*SET OF TASKS*.
1. Return the passage of the Greensill article below, starting at "Greensill went bust" and ending at "Covid loan schemes.", copied word for word.
2. Take the article below about David Cameron and Greensill Capital further, continuing from its final sentence.

*DOCUMENT EXCERPT*.

════════════════════

Greensill texts were mistake, says David Cameron

David Cameron admits to friends that it was a mistake to try and lobby Chancellor Rishi Sunak on behalf of his employer Greensill Capital

David Cameron has admitted to friends that it was a mistake to try and lobby Chancellor Rishi Sunak on behalf of his employer Greensill Capital. 

The former Prime Minister is under scrutiny for attempting to gain lender Greensill further access to taxpayer-backed Covid loans schemes. 

Greensill went bust last month, and Cameron has refused to speak publicly about his role at the company since. But a friend of the ex-leader told the Financial Times: ‘I think he would agree it could be argued that a formal letter would have been more appropriate.’ 

Claim: It has also emerged Lex Greensill (pictured) exaggerated his connections with David Cameron in an attempt to win over the Australian prime minister

In a sign that Cameron was beginning to fight back, his friends added that he had only met Lex Greensill, the firm’s Australian founder, twice while he was in No 10. The Greensill scandal has also put Sunak under the spotlight, after he replied to Cameron’s texts saying that he had ‘pushed the team’ to find a way to give Greensill increased access to the Covid loan schemes.

════════════════════

*MATERIAL PROVIDED*.
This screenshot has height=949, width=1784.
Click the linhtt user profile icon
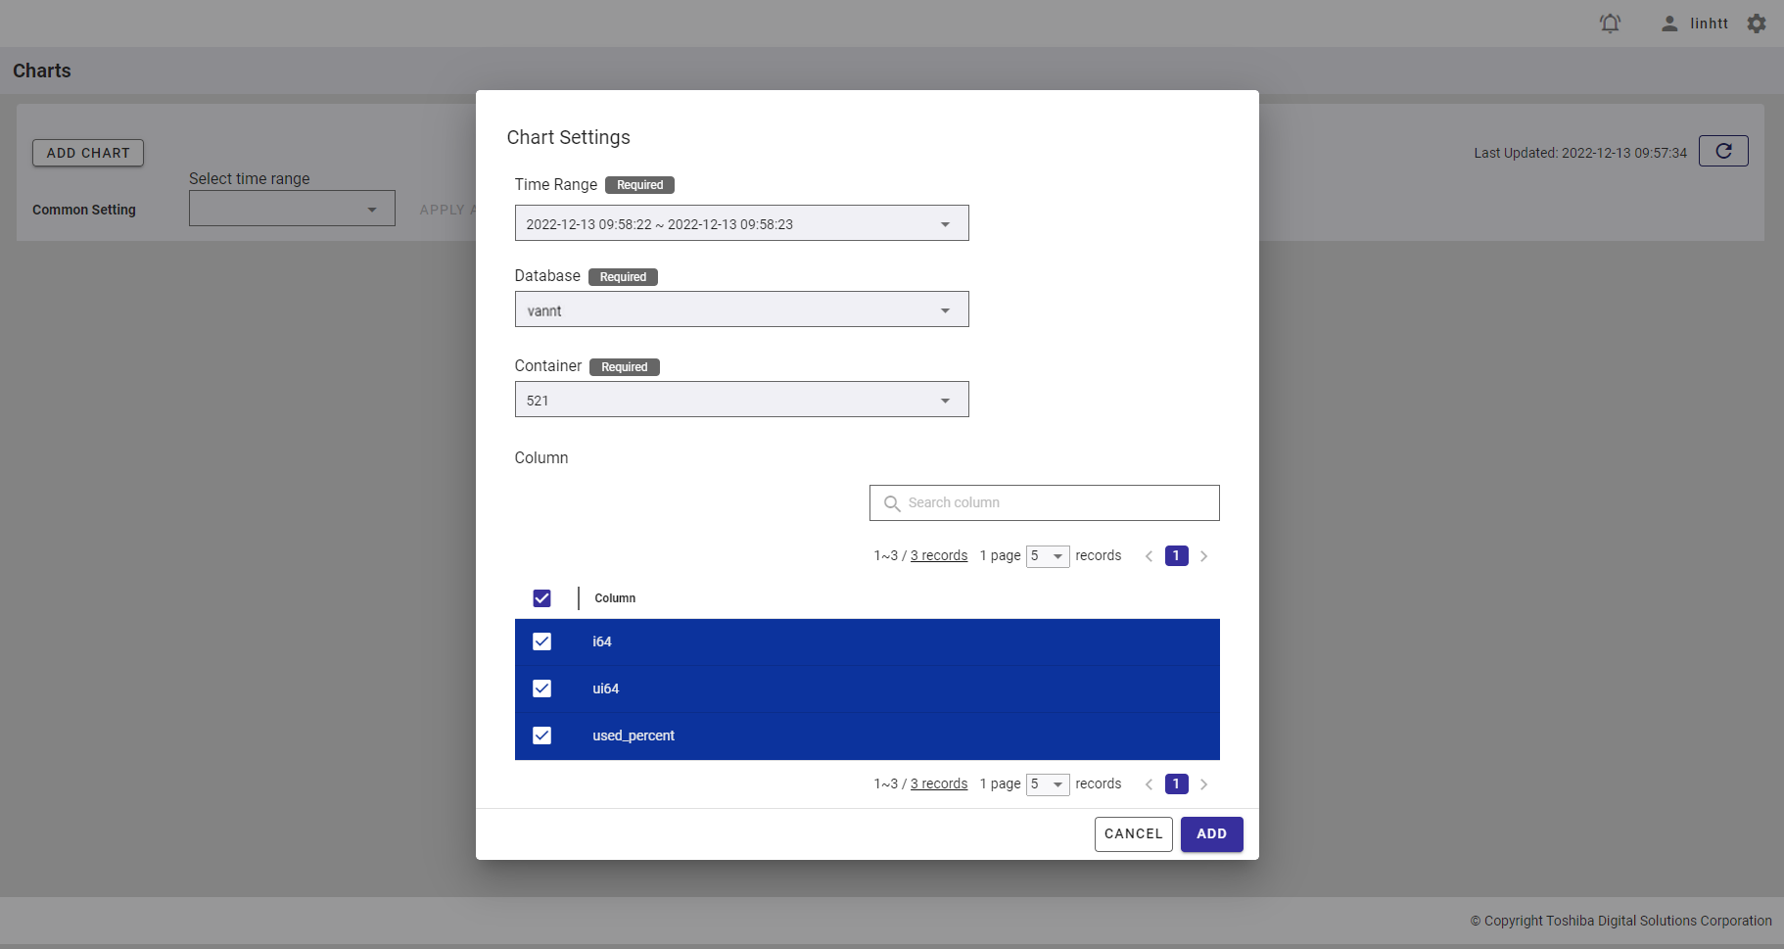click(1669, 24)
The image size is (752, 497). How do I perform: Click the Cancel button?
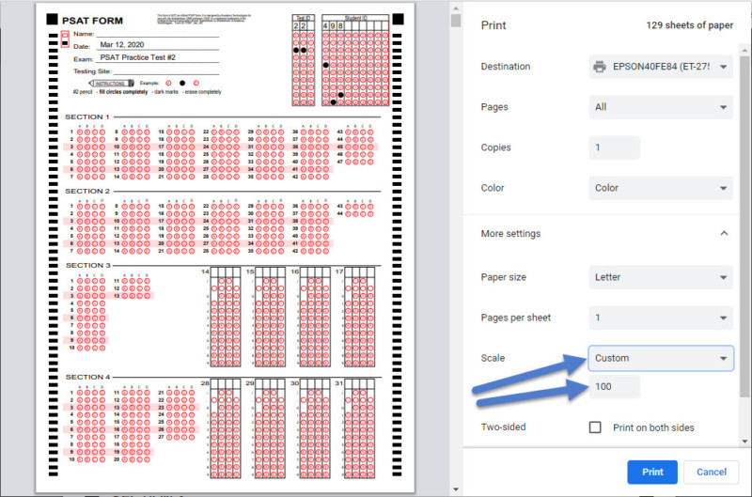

════════════════════

*ANSWERS FOR THE TASKS*.
1.
Greensill went bust last month, and Cameron has refused to speak publicly about his role at the company since. But a friend of the ex-leader told the Financial Times: ‘I think he would agree it could be argued that a formal letter would have been more appropriate.’ 

Claim: It has also emerged Lex Greensill (pictured) exaggerated his connections with David Cameron in an attempt to win over the Australian prime minister

In a sign that Cameron was beginning to fight back, his friends added that he had only met Lex Greensill, the firm’s Australian founder, twice while he was in No 10. The Greensill scandal has also put Sunak under the spotlight, after he replied to Cameron’s texts saying that he had ‘pushed the team’ to find a way to give Greensill increased access to the Covid loan schemes.

2.
It also emerged Lex Greensill exaggerated his connections with Cameron in an attempt to win over the Australian prime minister. 

As the shamed financier tried to whip up more business for his firm Greensill Capital in late 2019, he lobbied Scott Morrison to set up a lending scheme for government workers. In a WhatsApp message seen by the FT, intended for Morrison but accidentally sent to the wrong number, Greensill said: ‘David Cameron, who is on our board and a material shareholder, speaks most highly of you.’ 

In fact, his description of Cameron was not correct. The former PM was an adviser rather than a board member and is understood to have stock options which would have given him a stake of around 1 per cent in Greensill Capital. During Cameron’s time as prime minister, he signed off on a multi-billion-pound lending scheme for NHS-linked pharmacies proposed by Greensill – despite an official report which rejected the idea. 

In his messages to Morrison, Greensill was pitching an idea similar to a separate scheme used for NHS workers in the UK, where the lender would pay cash-strapped nurses their wages daily rather than monthly and would receive a fee from their employer for offering the service. 

He continued to push the idea at the World Economic Forum’s meeting in Davos the next January. But briefing notes from the meeting, put together by Australian officials, showed their suspicion of Greensill’s ideas as they described his flexible pay scheme as ‘economically similar to payday lending’.